Reproduce exactly the line that includes "This screenshot has height=1484, width=2489." and all lines after it, ending with the last line of the data.

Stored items
◆ ◆ ◆ ◆ ◆
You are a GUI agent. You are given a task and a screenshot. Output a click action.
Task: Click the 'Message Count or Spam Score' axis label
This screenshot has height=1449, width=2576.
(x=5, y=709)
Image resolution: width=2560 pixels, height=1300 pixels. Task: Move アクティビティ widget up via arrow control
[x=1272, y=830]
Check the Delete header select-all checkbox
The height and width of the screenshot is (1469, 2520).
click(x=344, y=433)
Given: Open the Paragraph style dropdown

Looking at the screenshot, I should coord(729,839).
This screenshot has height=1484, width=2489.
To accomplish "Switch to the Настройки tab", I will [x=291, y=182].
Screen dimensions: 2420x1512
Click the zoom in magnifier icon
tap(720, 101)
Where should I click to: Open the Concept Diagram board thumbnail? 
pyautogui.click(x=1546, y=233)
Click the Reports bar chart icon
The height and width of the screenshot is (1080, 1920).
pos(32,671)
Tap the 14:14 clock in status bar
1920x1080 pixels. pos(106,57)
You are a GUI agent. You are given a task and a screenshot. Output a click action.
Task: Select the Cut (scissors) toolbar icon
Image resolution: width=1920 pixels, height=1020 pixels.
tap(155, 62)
◆ ◆ ◆ ◆ ◆
Response
This screenshot has height=1484, width=2489.
To accomplish "Switch to the Настройки tab", I will [x=291, y=182].
Screen dimensions: 2420x1512
Click the zoom in magnifier icon
tap(720, 101)
Where should I click to: Open the Concept Diagram board thumbnail? 
pyautogui.click(x=1546, y=233)
Click the Reports bar chart icon
The height and width of the screenshot is (1080, 1920).
pos(32,671)
Tap the 14:14 clock in status bar
1920x1080 pixels. pos(106,57)
You are a GUI agent. You are given a task and a screenshot. Output a click action.
Task: Select the Cut (scissors) toolbar icon
Image resolution: width=1920 pixels, height=1020 pixels.
tap(155, 62)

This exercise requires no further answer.